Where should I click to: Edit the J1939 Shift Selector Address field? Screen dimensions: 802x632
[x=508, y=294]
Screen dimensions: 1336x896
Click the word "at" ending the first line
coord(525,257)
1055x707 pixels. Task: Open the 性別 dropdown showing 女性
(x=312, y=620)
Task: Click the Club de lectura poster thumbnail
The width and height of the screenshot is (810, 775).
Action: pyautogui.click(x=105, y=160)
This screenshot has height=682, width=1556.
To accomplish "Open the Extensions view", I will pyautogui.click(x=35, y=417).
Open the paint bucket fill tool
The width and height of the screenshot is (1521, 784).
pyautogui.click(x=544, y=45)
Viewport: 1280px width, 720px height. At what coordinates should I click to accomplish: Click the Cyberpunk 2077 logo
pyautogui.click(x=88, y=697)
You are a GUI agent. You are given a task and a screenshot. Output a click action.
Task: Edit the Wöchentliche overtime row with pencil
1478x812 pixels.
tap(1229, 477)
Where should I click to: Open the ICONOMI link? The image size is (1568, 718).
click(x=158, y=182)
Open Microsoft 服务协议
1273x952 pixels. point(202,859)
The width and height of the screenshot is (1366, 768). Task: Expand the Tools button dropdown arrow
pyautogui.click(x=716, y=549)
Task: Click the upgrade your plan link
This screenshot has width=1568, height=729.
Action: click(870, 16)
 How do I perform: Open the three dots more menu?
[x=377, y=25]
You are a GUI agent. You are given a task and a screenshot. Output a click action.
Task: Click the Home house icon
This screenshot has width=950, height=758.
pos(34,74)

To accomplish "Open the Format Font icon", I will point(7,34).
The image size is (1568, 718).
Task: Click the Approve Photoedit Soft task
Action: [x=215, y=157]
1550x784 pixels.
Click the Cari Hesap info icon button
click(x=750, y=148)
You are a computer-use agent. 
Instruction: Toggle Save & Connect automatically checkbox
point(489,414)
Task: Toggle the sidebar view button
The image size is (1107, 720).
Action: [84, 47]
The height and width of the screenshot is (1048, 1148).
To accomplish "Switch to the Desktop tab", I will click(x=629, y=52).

Goal: Reproduce the lines above exactly as they appear, from the first to the last.

Answer below:
Where should I click to: Edit the J1939 Shift Selector Address field? Screen dimensions: 802x632
[x=508, y=294]
Screen dimensions: 1336x896
Click the word "at" ending the first line
coord(525,257)
1055x707 pixels. Task: Open the 性別 dropdown showing 女性
(x=312, y=620)
Task: Click the Club de lectura poster thumbnail
The width and height of the screenshot is (810, 775).
Action: pyautogui.click(x=105, y=160)
This screenshot has height=682, width=1556.
To accomplish "Open the Extensions view", I will pyautogui.click(x=35, y=417).
Open the paint bucket fill tool
The width and height of the screenshot is (1521, 784).
pyautogui.click(x=544, y=45)
Viewport: 1280px width, 720px height. At what coordinates should I click to accomplish: Click the Cyberpunk 2077 logo
pyautogui.click(x=88, y=697)
You are a GUI agent. You are given a task and a screenshot. Output a click action.
Task: Edit the Wöchentliche overtime row with pencil
1478x812 pixels.
tap(1229, 477)
Where should I click to: Open the ICONOMI link? The image size is (1568, 718).
click(x=158, y=182)
Open Microsoft 服务协议
1273x952 pixels. point(202,859)
The width and height of the screenshot is (1366, 768). Task: Expand the Tools button dropdown arrow
pyautogui.click(x=716, y=549)
Task: Click the upgrade your plan link
This screenshot has width=1568, height=729.
Action: click(870, 16)
 How do I perform: Open the three dots more menu?
[x=377, y=25]
You are a GUI agent. You are given a task and a screenshot. Output a click action.
Task: Click the Home house icon
This screenshot has width=950, height=758.
pos(34,74)

To accomplish "Open the Format Font icon", I will point(7,34).
The image size is (1568, 718).
Task: Click the Approve Photoedit Soft task
Action: [x=215, y=157]
1550x784 pixels.
Click the Cari Hesap info icon button
click(x=750, y=148)
You are a computer-use agent. 
Instruction: Toggle Save & Connect automatically checkbox
point(489,414)
Task: Toggle the sidebar view button
The image size is (1107, 720).
Action: [84, 47]
The height and width of the screenshot is (1048, 1148).
To accomplish "Switch to the Desktop tab", I will click(x=629, y=52).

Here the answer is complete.